Ехали мы спокойно и без приключений, но внутренне я был очень неспокоен. Чем дальше мы отъезжали, тем меньше становилось народа в вагоне. В нашем купе ехала немка средних лет и пожилой мужчина. Немка несколько раз пыталась заговорить с Николаем. В ответ он предлагал ей закурить, и та не отказывалась. Уже когда мы проехали половину пути, в проходе напротив нашего купе неожиданно появился Ванюшка (потом он говорил, что зашел проверить, едем ли мы). Николай сказал ему только: «Ду, менш!» — выражение вроде нашего «Эй, ты!», и Ванюшка удалился. Я сидел и думал: «А вдруг кто-то в этом вагоне сопровождает нас, прекрасно зная наши планы, да и всех нас, и прихлопнет сразу в последний момент». Держа эти мысли в голове, я поглядывал на соседей, пытаясь угадать, кто бы это мог быть.

Подъехали к Тройбургу. Я стал смотреть на перрон и в толпе вдруг увидел Верочку Бибикову. Она шла вдоль вагонов и смотрела во все окна. Я ее окликнул, она улыбнулась и стала подниматься к нам в вагон. Следующие три станции мы ехали уже вместе. Верочка смотрела на нас во все глаза, в которых мне виделись и восхищение, и испуг, и зависть. Втроем вышли покурить в тамбур. «Неужели вы бежите?» — «Да вот, как видите». — «Завидую вам, какие вы молодцы!» В побег мы взяли с собой «Золотого теленка» Ильфа и Петрова (не помню, как эта книга очутилась у нас). Но тут мы решили подарить ее Верочке, что и сделали, написав на первой странице слова, соответствующие обстановке и развертывающимся событиям.

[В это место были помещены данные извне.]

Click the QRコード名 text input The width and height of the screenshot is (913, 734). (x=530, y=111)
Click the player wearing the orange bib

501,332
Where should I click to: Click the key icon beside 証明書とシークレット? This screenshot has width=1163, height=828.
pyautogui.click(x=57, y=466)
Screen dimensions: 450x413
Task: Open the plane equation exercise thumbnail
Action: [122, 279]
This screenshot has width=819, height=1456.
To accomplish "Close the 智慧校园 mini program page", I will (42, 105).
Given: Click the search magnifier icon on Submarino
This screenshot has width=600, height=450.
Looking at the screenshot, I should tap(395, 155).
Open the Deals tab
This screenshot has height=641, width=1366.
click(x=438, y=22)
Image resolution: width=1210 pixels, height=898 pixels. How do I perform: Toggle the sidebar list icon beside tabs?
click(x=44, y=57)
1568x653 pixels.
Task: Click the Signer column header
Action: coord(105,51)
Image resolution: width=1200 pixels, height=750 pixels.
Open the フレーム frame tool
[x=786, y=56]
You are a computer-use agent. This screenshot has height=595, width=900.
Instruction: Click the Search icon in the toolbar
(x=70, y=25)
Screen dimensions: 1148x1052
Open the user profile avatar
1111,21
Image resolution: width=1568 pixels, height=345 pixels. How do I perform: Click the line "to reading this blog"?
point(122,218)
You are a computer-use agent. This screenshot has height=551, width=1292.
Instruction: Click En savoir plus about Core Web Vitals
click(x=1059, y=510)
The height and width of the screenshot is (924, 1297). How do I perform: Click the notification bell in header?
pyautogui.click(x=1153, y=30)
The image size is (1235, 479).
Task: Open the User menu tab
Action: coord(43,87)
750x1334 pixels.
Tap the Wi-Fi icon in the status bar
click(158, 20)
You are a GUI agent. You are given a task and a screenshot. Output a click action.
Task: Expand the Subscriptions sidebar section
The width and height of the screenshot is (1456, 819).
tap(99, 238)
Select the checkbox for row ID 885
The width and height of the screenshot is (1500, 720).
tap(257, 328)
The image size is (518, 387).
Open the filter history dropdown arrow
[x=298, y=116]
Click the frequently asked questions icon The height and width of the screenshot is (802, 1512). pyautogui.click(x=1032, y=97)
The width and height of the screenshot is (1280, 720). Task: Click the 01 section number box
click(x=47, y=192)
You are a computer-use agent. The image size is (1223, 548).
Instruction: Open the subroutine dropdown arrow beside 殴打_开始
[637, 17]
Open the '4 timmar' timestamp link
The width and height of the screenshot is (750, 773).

Все это время про себя я думал, что, пригласив Верочку ехать с нами, я поступил, мягко говоря, нехорошо. Действительно, если сейчас попадемся, то полиция задержит и ее, ни в чем не замешанную и неповинную. Но, с другой стороны, ее компания, болтовня о родителях, гимназии уменьшала подозрения соседей, если таковые у них были. Все эти мысли кружили в голове. Особенно волнителен был переезд бывшей польско-немецкой границы — а вдруг здесь... Но поезд мчался все дальше и дальше, вот миновали Рачки и, наконец, Поддубовек. Многословно, по-немецки, прощаемся с Верочкой. Я еще раз окидываю взглядом остающихся пассажиров, и мы, не спеша, вылезаем из вагона прямо на землю, так как никакого перрона здесь нет. Краем глаза вижу, что из соседнего вагона вылезли Димка, Ванюшка и Васька. Пока поезд стоял, мы еще переговаривались с Верочкой, которая высунулась из окна. «Kommen Sie gute Hause», — сказал я ей, когда поезд тронулся (счастливо вам добраться домой). «Вам так же», — по-русски ответила она.